Count how many lines in the records below contain the string "button". Case matters. Reply with the number only.
:: DATA RECORDS ::
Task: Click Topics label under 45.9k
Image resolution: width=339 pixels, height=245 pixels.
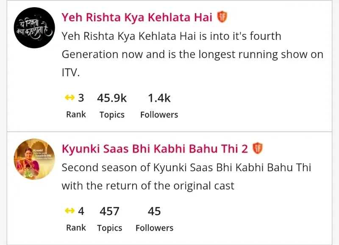Action: point(112,115)
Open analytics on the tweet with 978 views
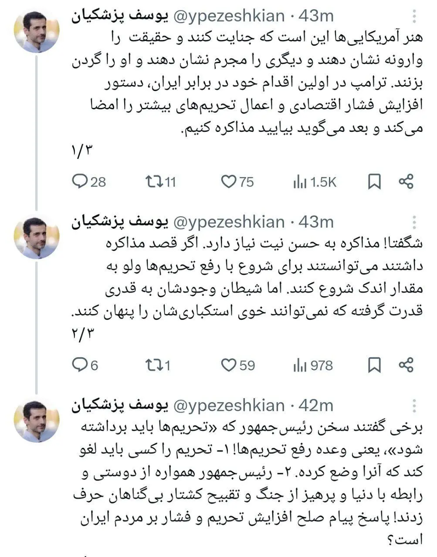 [x=301, y=366]
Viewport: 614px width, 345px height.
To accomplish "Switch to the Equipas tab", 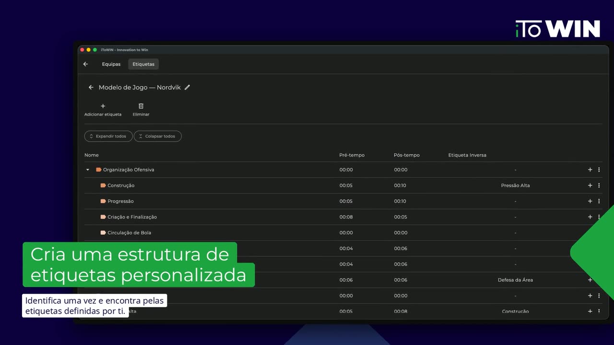I will (x=111, y=64).
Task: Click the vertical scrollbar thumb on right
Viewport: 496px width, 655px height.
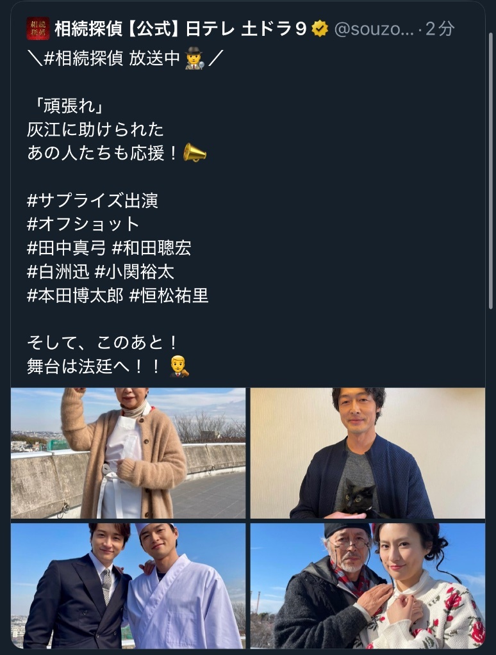Action: [491, 170]
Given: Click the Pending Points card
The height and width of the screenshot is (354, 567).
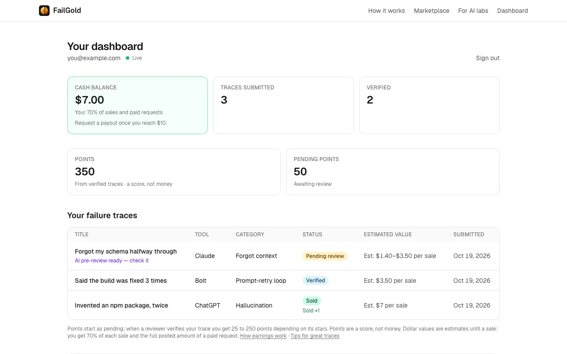Looking at the screenshot, I should click(x=393, y=172).
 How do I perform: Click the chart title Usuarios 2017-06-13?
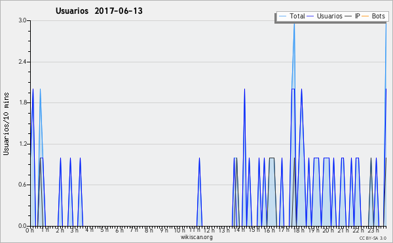pos(99,11)

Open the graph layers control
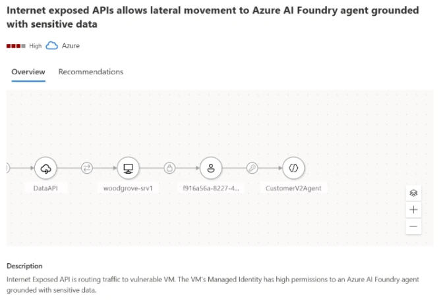tap(413, 193)
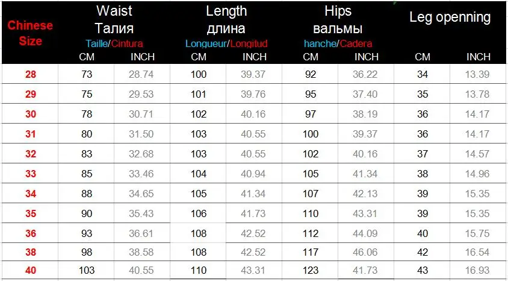Viewport: 508px width, 281px height.
Task: Click the Chinese Size header cell
Action: 30,33
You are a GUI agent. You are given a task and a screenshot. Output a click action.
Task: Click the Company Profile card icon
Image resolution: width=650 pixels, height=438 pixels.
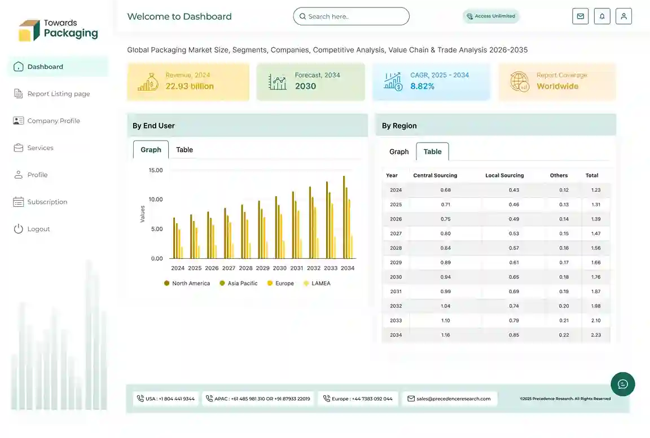pos(19,121)
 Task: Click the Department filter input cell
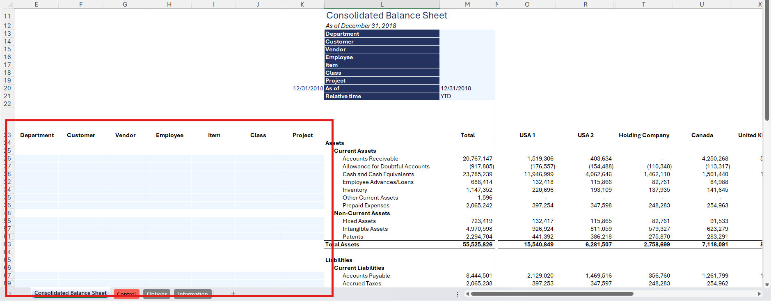[467, 34]
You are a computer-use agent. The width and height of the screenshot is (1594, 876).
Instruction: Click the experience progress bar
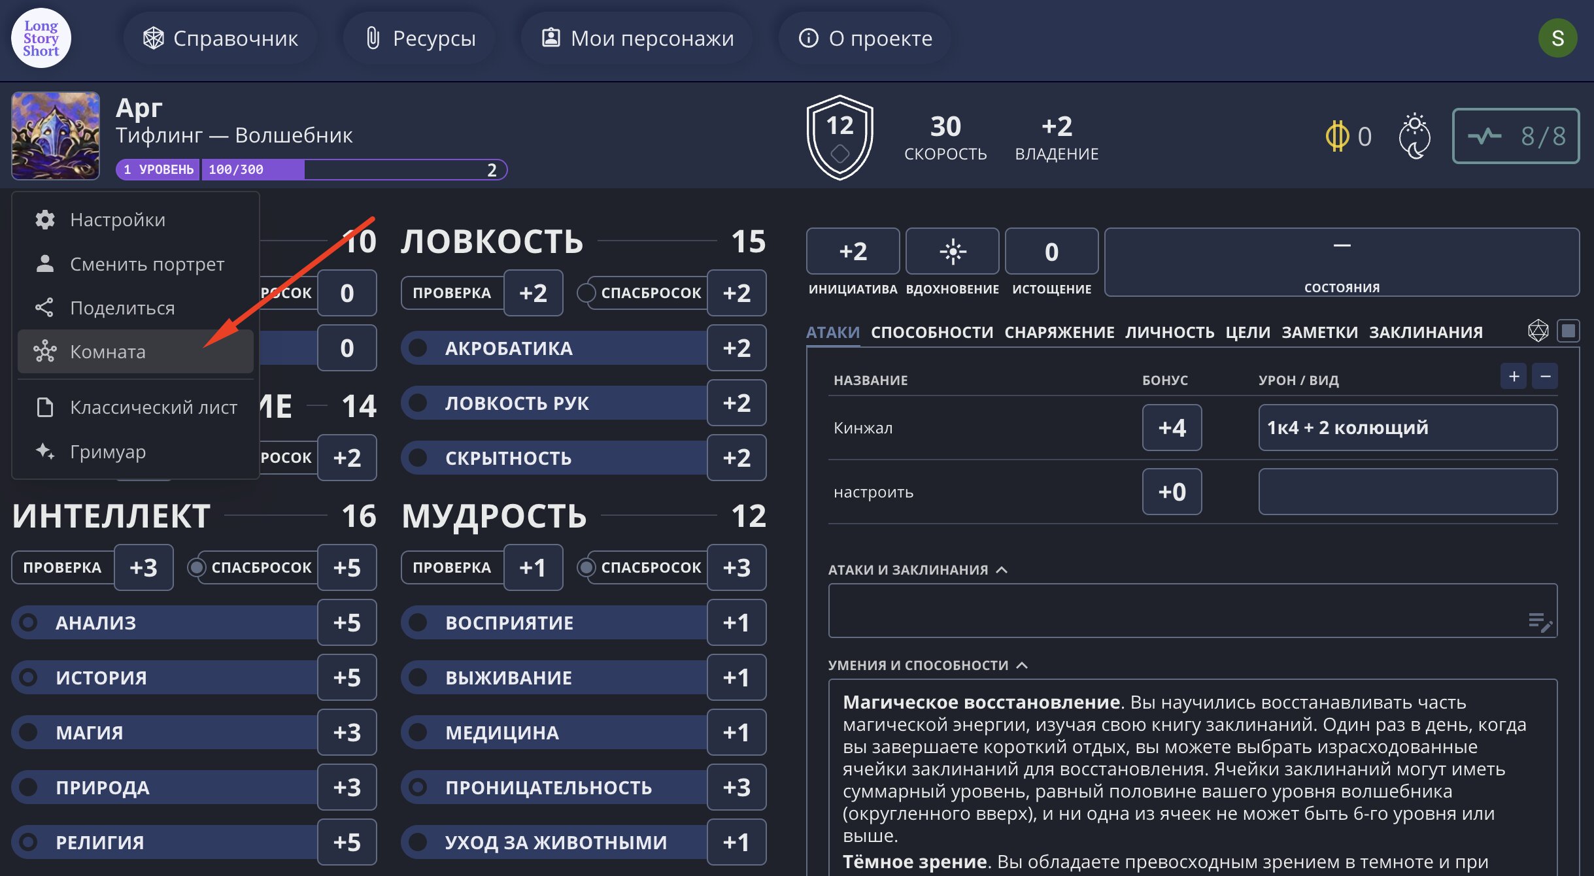(353, 170)
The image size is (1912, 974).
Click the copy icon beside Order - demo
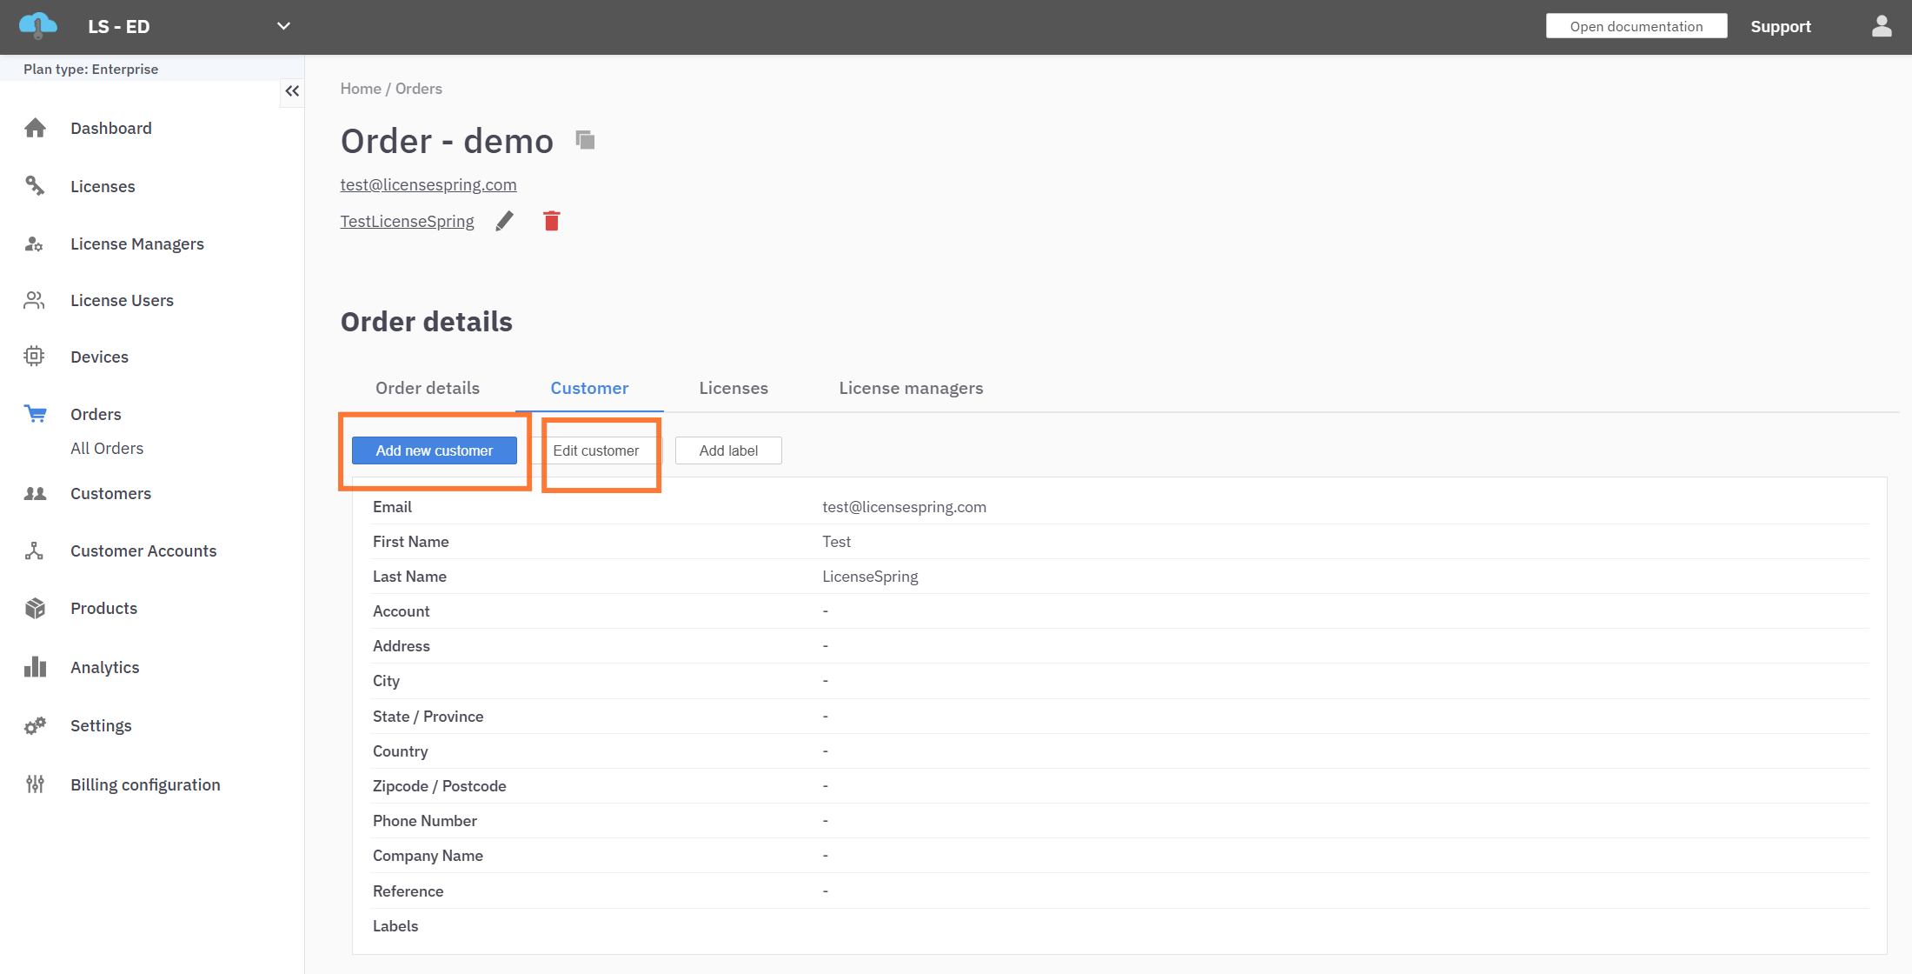(x=585, y=140)
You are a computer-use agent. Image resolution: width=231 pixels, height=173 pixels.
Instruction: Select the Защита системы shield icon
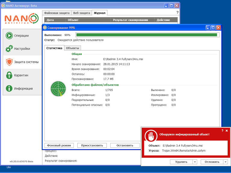pos(9,62)
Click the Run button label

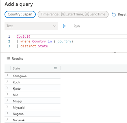click(x=76, y=26)
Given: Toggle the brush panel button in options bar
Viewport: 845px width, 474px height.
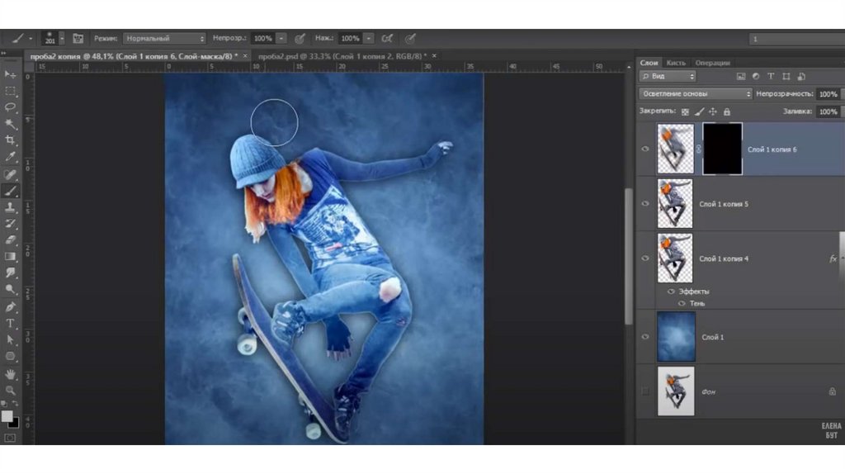Looking at the screenshot, I should [x=78, y=39].
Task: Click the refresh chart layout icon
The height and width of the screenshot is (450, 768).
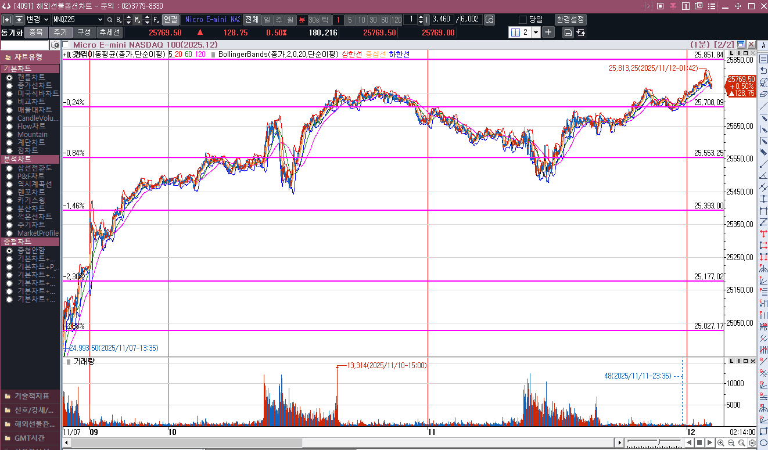Action: tap(581, 33)
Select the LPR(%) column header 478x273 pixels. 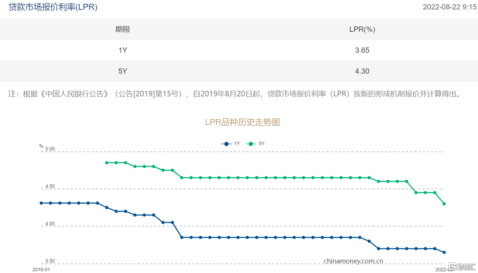[362, 30]
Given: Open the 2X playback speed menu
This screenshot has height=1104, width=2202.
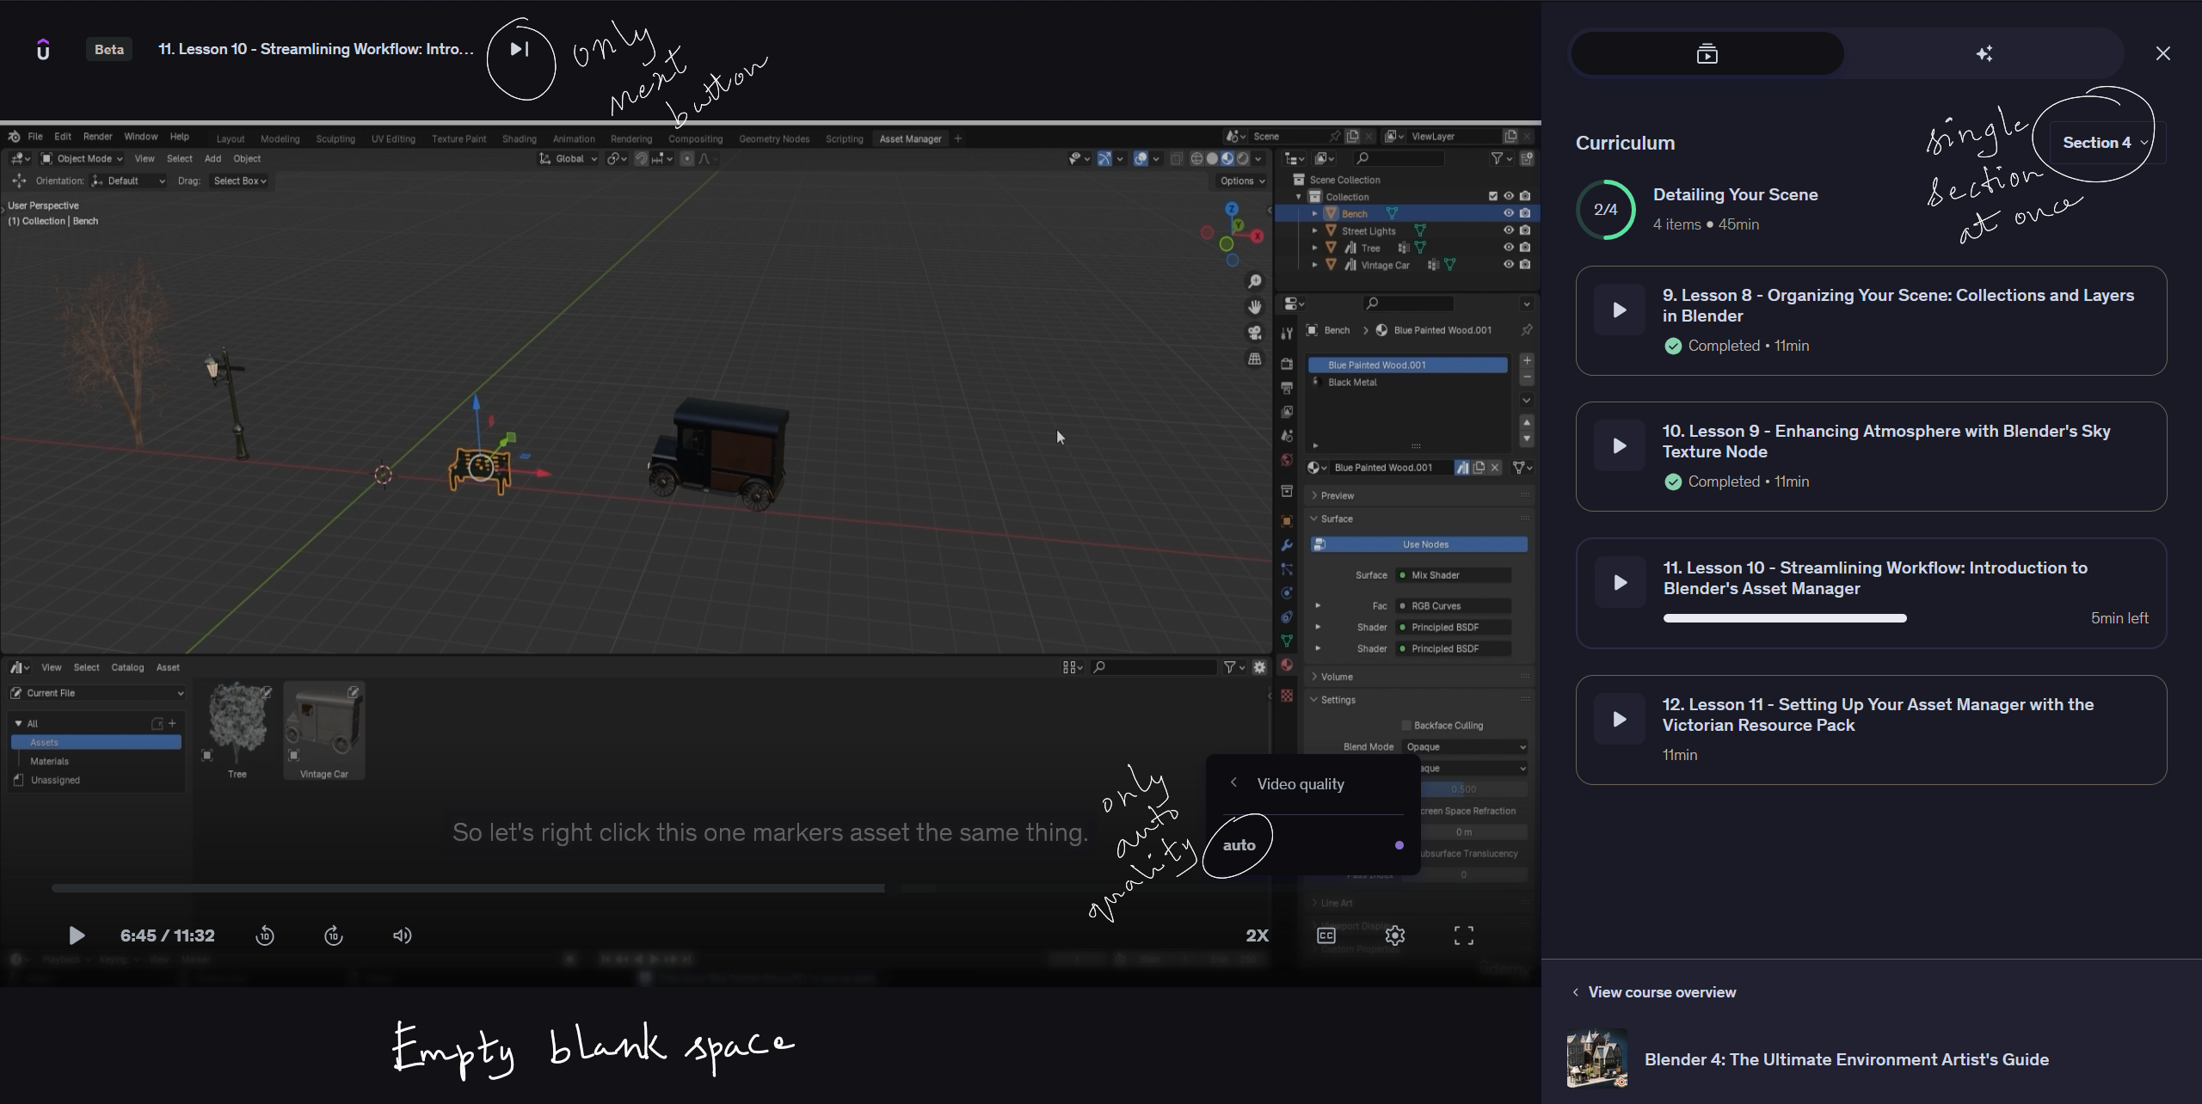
:::
**OUTPUT OF THE EXERCISE**
2